The radiomics features selection and radiomics signature building process were performed in the following 3 steps: 1) radiomics features reproducibility assessment and differences evaluation; 2) reservation of top-ranking features; 3) radiomics signature building with 3 methods. Firstly, radiomics features with ICC values > 0.75 and statistically significant different (p < 0.05 in the Mann-Whitney U test) between the lung adenocarcinomas and granulomatous lesions, which were related to lesion heterogeneity, were extracted and standardized by Z-score [32]. Secondly, in the training set, radiomics features were ranked using the minimum redundancy maximum relevance (mRMR) algorithm by maximizing the correlation between radiomics features and SCSNs status, and minimizing the redundancy between radiomics features. In this study, by removing the redundant features, the first 25% highest-ranking features in mRMR were reserved [33]. Thirdly, for radiomics signature building, the least absolute shrinkage and selection operator (LASSO), k-nearest neighbor (KNN) and support vector machine (SVM) were used in the training dataset with 1 × 10-fold nested cross-validation. Respectively. Three radiomics signature models were constructed based on these classifiers, and the model performance was compared through receiver operating characteristic (ROC) curve analysis. Then, the radiomics signature value (Rad-score) of each lesion was calculated using the best radiomics signature model, and the differences of the radiomics features between the lung adenocarcinomas and granulomatous lesion were evaluated using the Mann-Whitney U test.

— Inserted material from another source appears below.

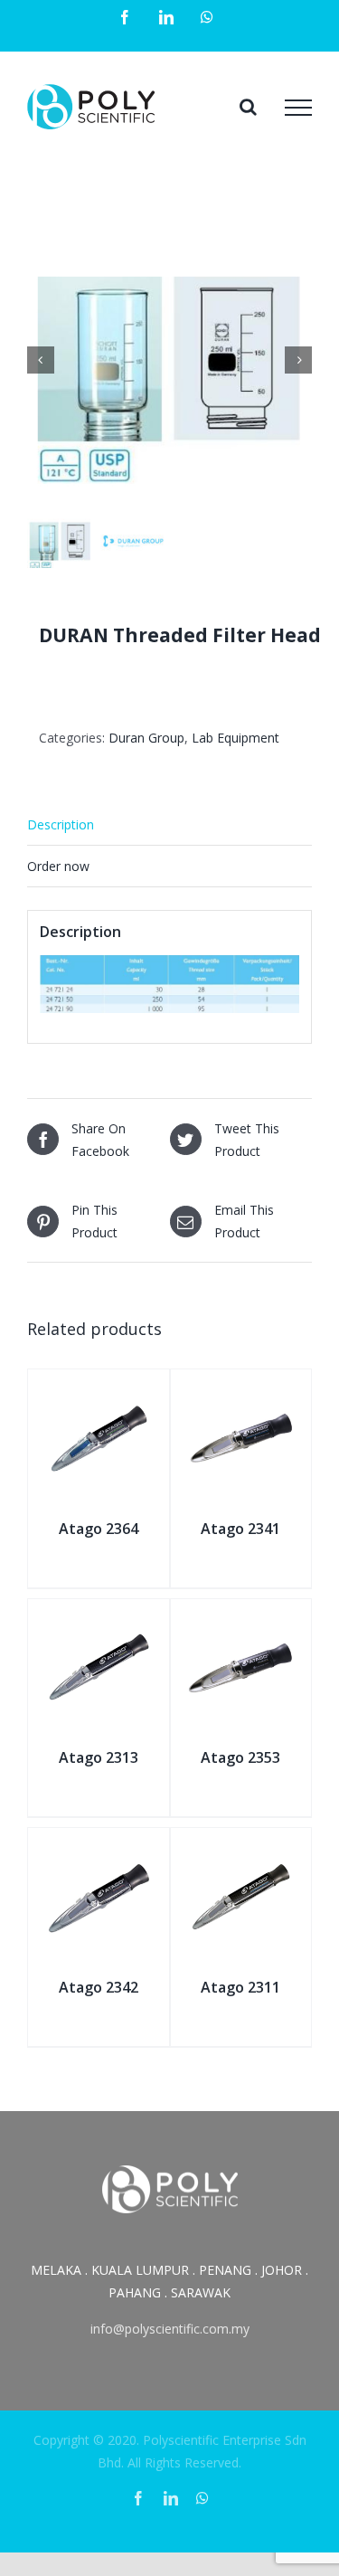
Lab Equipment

Radiomics nomogram construction

A multivariate logistic regression model was constructed using the training set to identify independent factors (including clinical factors, subjective CT features, and radiomics signatures) for differentiating lung adenocarcinomas from granulomatous lesions. A radiomics nomogram was then constructed on the basis of the multivariate logistic regression.

Performance of the radiomics nomogram in the training and external validation datasets

Nomogram calibration was measured with a calibration curve, and the Hosmer-Lemeshow test was performed to assess the goodness-of-fit of the radiomics nomogram. ROC analysis was performed to evaluate the performance of the radiomics nomogram in the training set and external validation set. The area under the ROC curve (AUC), sensitivity, specificity, accuracy, positive predictive value (PPV), and negative predictive value (NPV) were calculated, respectively. The DeLong test was used to evaluate difference of the ROC curves between various models.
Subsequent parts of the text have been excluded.